Wholesale Dealers Moving to Third
Floors -- Are Taking No Chances.

Every man in the West bottoms who had a place to take his goods was moving them yesterday, whether he transported them up town or just to the second floor. No one was taking chances. The Harbison & Modica Implement Co., near the Union depot, carried heavy plows and other farm tools up to the third floor of their building, moving their offices to the second floor.

"We're taking no chances this time," said R. A. Niccolls, a sales manager. "We'll be able to do our office business if the employes have to be carried to the building in boats."

Many implement houses were pumping the water out of their basements in the morning, but most of them gave up at noon and let the water run in.

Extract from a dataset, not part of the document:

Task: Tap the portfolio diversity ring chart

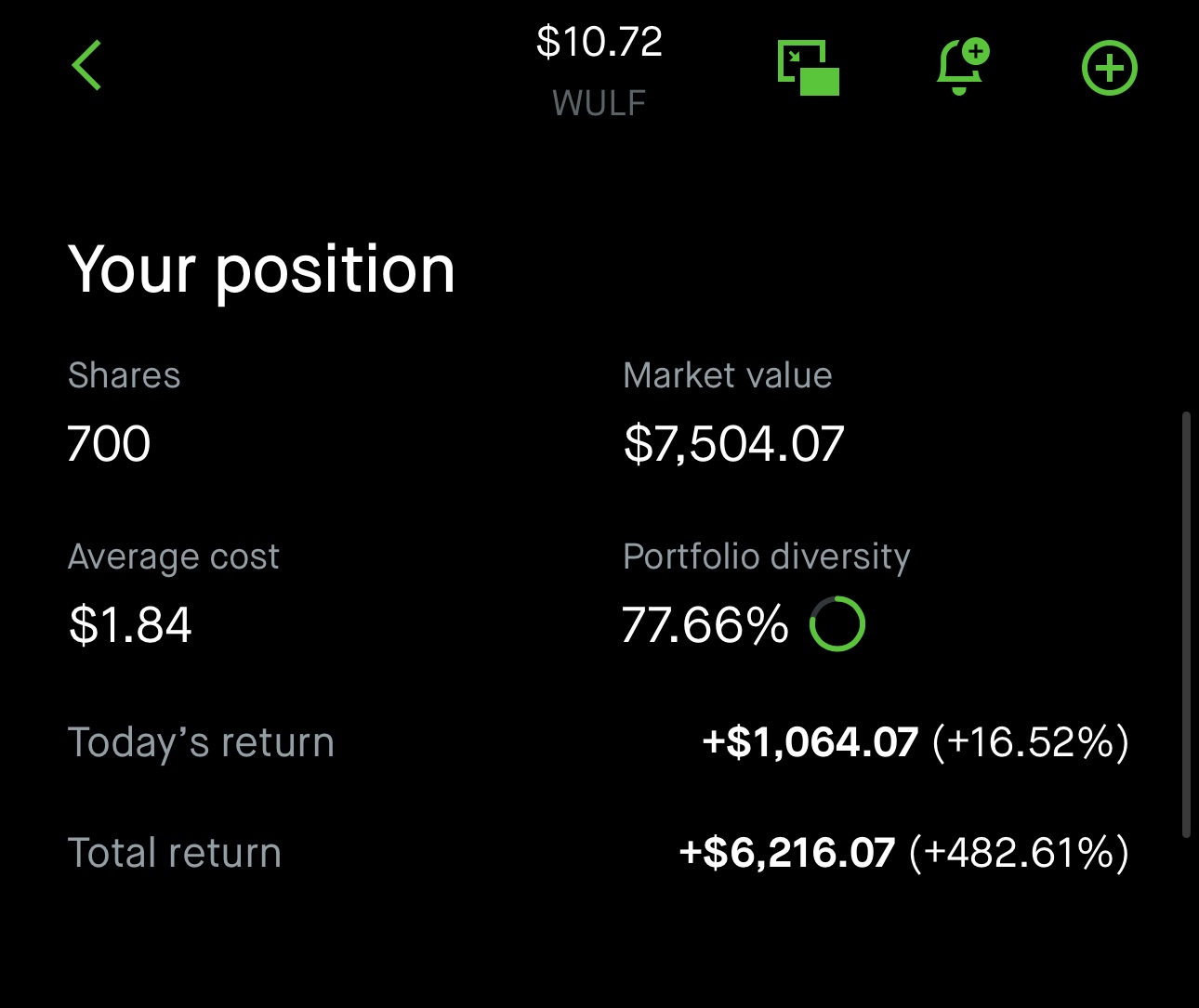Action: (x=837, y=623)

One house had a gasoline engine pumping for eight hours, and still the water didn't seem to go down. Investigation revealed the fact that as fast as the water was pumped out it ran around the corner and through a crack in the pavement back to the cellar. In front of one place was tied a large boat for the transportation of the employes to dry land at the end of the day's work.

At the Union depot all preparations have been made for high water. The baggage can be carried to the second floor in a very short time.

E. J. Sanford, president of the depot company, is not frightened. "I don't see how the water can reach us," he said yesterday. "The weather men tell us that we'll be wet tomorrow, and we're all ready to receive the water when it comes, but I really do not expect any water to reach the floor of the depot."

The water was rising rapidly in the bottoms and at the corner of Ninth and Mulberry streets late yesterday afternoon a close observer could see it creeping slowly up the sidewalks.

The Armour plant is preparing for more high water by building dikes two feet high around the buildings. The doors in the walls have been cemented and it will take a rise of from four to six feet to put the plant out of business.